UNITED STATES DISTRICT COURT DISTRICT OF SOUTH CAROLINA FLORENCE DIVISION
Jul 1, 2015
C/A No.4:15-381-BHH-KDW (D.S.C. Jul. 1, 2015)

Opinion

C/A No.4:15-381-BHH-KDW

07-01-2015

Vincent D. McElroy, Plaintiff, v. QHG of South Carolina, Inc., d/b/a Carolinas Hospital System, Defendant.


REPORT AND RECOMMENDATION

On May 23, 2014, Plaintiff filed suit in the Court of Common Pleas of Florence County, South Carolina, against Defendant QHG of South Carolina, Inc., d/b/a Carolinas Hospital System ("Defendant"), his former employer. State Court Civil Action No. 2014-CP-21-1381. Original Compl., ECF No. 9-2. Defendant removed this matter subsequent to Plaintiff's filing an Amended Complaint in the state-court action. ECF No. 1. This matter is before the court on Plaintiff's Motion to Remand, ECF No. 9. All pretrial proceedings in this case were referred to the undersigned pursuant to 28 U.S.C. § 636(b)(1)(A) and Local Civil Rule 73.02(B)(2)(e) D.S.C. Having reviewed the pleadings, including Defendant's removal documents, and the memoranda of the parties supporting and opposing the Motion, the undersigned recommends Plaintiff's Motion to Remand be granted and this matter remanded to the Court of Common Pleas for Florence County. I. Background

The Fourth Circuit has not directly addressed the question of whether consideration of remand is a nondispositive pretrial matter within the scope of a magistrate judge's authority under 28 U.S.C. § 636(b)(1)(A). See Jonas v. Unisun Ins. Co., No. 00-1217, 2000 WL 1350648 (4th Cir. Sept. 20, 2000) (noting that the Fourth Circuit "has not addressed whether a magistrate judge may issue an order of remand (as opposed to issuing a report and recommendation for the district court's review)"). However, the circuit courts that have considered the issue have concluded that magistrate judges lack authority to issue orders, rather than recommendations, regarding remand.
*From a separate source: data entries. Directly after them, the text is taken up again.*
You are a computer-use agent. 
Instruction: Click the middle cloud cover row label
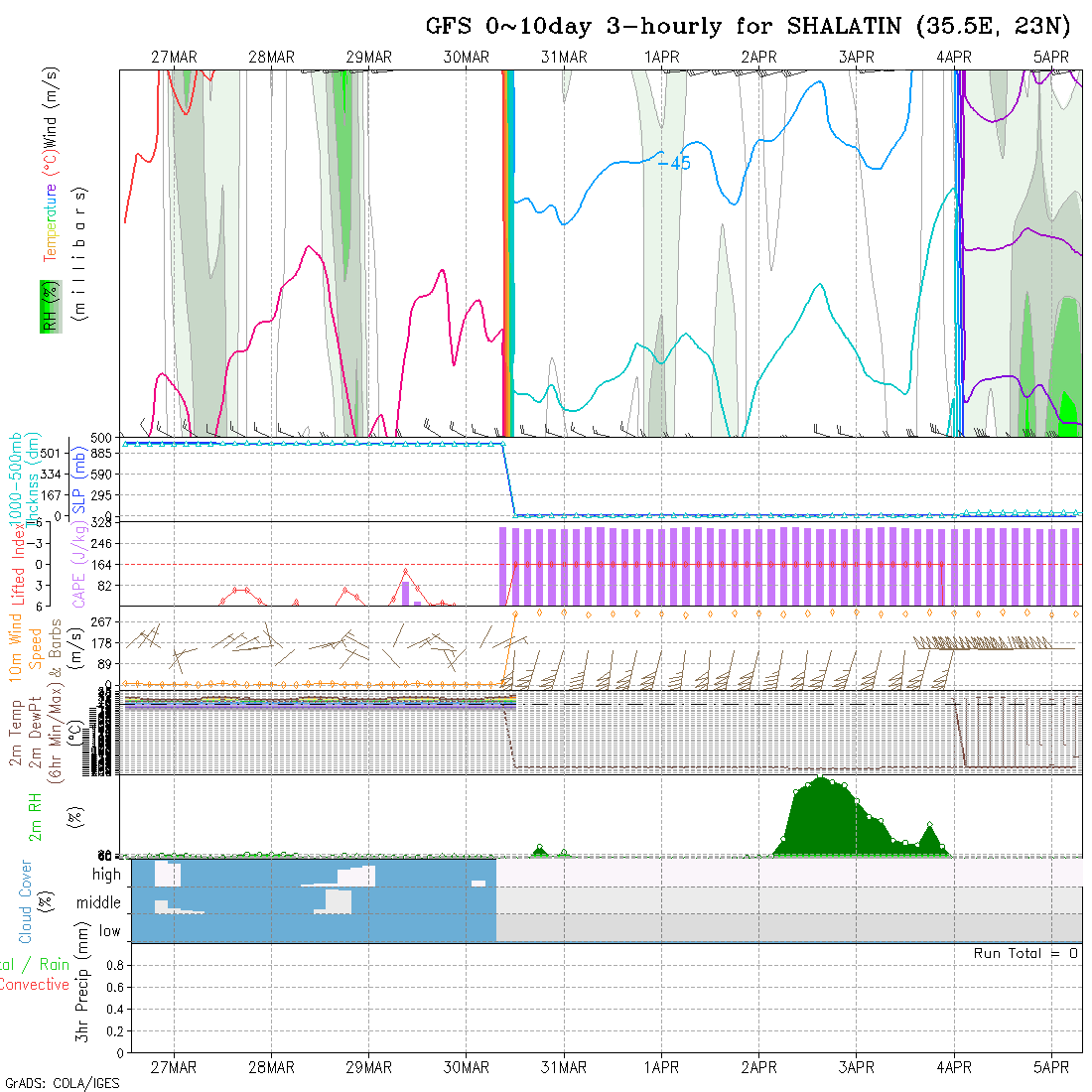[98, 903]
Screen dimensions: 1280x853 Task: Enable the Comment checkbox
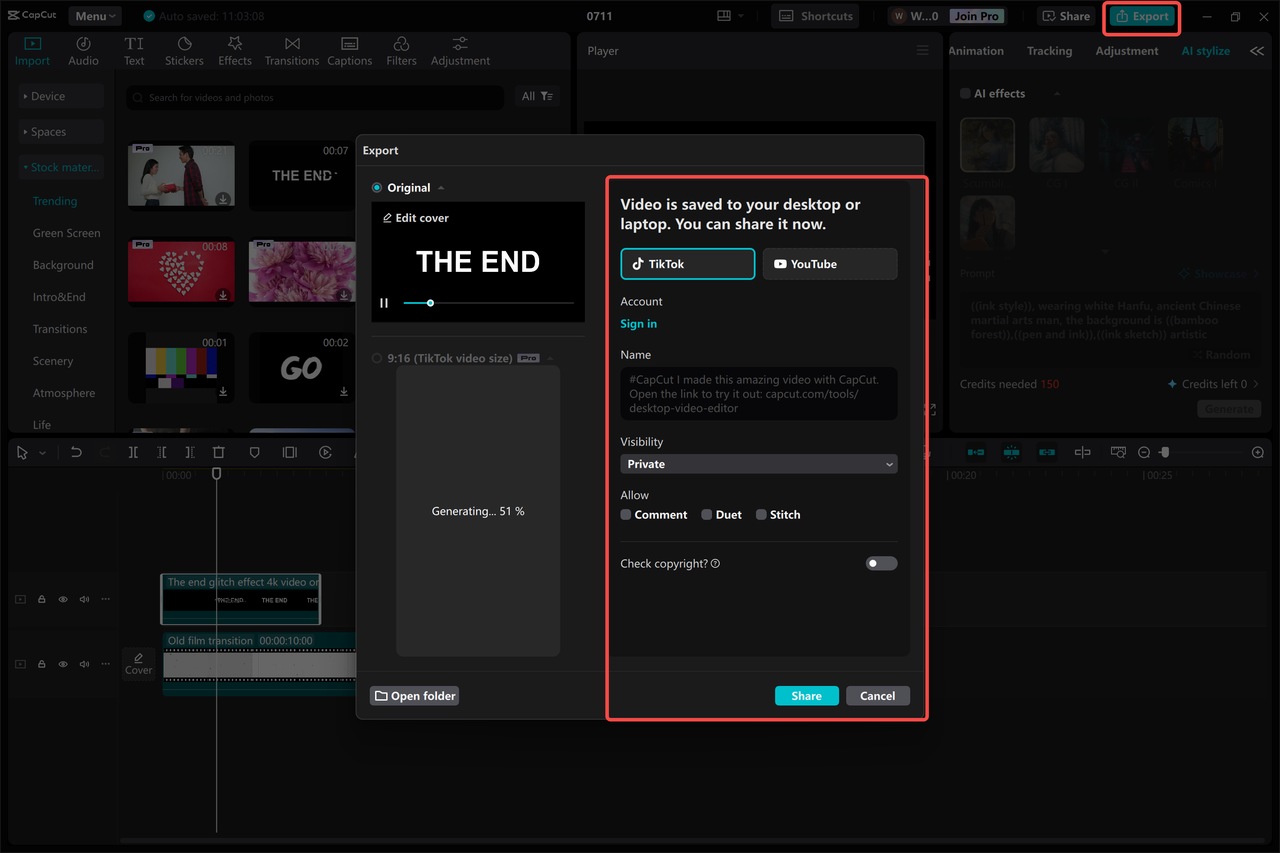[625, 514]
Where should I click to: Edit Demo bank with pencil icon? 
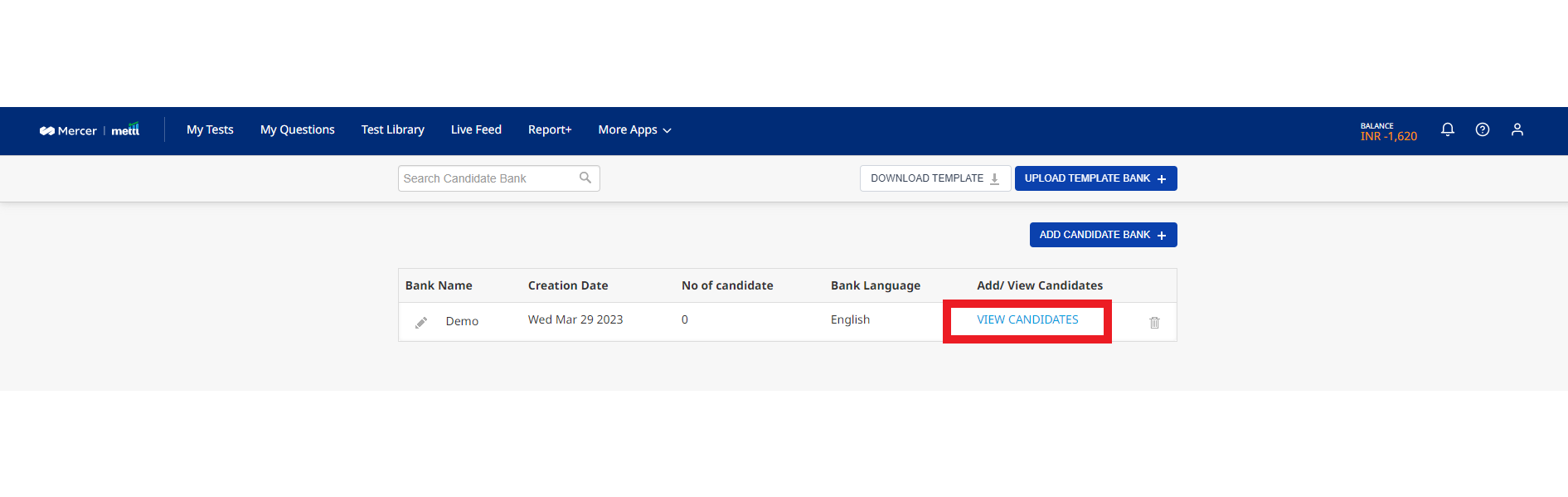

See, e.g., Williams v. Beemiller, Inc., 527 F.3d 259 (2d Cir. 2008) (following the Tenth, Sixth, and Third Circuits in so concluding). In addition, at least one published opinion in this district has addressed this issue and held that a magistrate judge did not have such authority. See Long v. Lockheed Missiles & Space Co., Inc., 783 F. Supp. 249, 250 (D.S.C. 1992) ("[A] remand order is the equivalent of a dismissal. The Magistrate's Order thus sought to effect an 'involuntary dismissal' of the action.") (quoting Giangola v. Walt Disney World Co., 753 F. Supp. 148, 152 (D.N.J. 1990)); see also Mortgage Elec. Registration Sys., Inc. v. Hunt, 6:07-1763-HMH, 2007 WL 2220403, *3 (D.S.C. July 30, 2007) (unpublished opinion collecting cases and finding report and recommendation appropriate when considering remand). Accordingly, out of an abundance of caution, the undersigned enters this Report and Recommendation for the consideration of the district judge.

In considering Plaintiff's Motion for Remand, the following dates and information are instructive: May 28, 2013: Plaintiff's employment with Defendant was terminated. See Orig Compl. ¶¶ 14-15, Am. Compl. ¶¶ 14-15. March 7, 2014 : Plaintiff signed formal Charge of Discrimination with Equal Employment Opportunity Commission ("EEOC"), noting discrimination claims based on sex, age, and disability, as well as retaliation. Charge, ECF No. 23-1 at 3. May 23, 2014: Plaintiff filed state-court action. Original Compl., ECF No. 9-2. The Complaint labeled the matter an "Employment Case" and included two causes of action: 1) retaliation in violation of South Carolina Code Section 41-1-80 (regarding workers' compensation claims); and 2) interference and retaliation in violation of the Family Medical Leave Act ("FMLA"). Id. July 7, 2014: Defendant filed an answer to the original Complaint in state court. ECF No. 9-3. December 8, 2014: Plaintiff filed an Amended Complaint that included the following causes of action: 1) retaliation in violation of South Carolina workers' compensation law; 2) interference and violation of the FMLA; 3) Title VII disability discrimination; 4) Title VII gender discrimination; and 5) Americans with Disabilities Act, as amended ("ADAAA") retaliation and coercion. Am. Compl., ECF No. 1-1. January 13, 2015: Defendant accepted service of the Amended Complaint. Not. Removal ¶ 2, ECF No. 1. January 27, 2015: Defendant removed the matter to this court, and filed an answer to the Amended Complaint the following day. ECF Nos. 1, 4. February 25, 2015: Plaintiff filed the instant Motion to Remand. II. Analysis

Plaintiff submits remand is required because Defendant waived its right to remove this matter to federal court when it did not timely remove the removable original Complaint. Defendant does not contend the original Complaint had not been removable and concedes it did not timely remove the original Complaint. Rather, Defendant argues its right to remove was "revived" when Plaintiff filed the Amended Complaint, as it "add[ed] claims that so change[d] the character of the litigation[.]" Def.'s Mem. 1, ECF No. 22.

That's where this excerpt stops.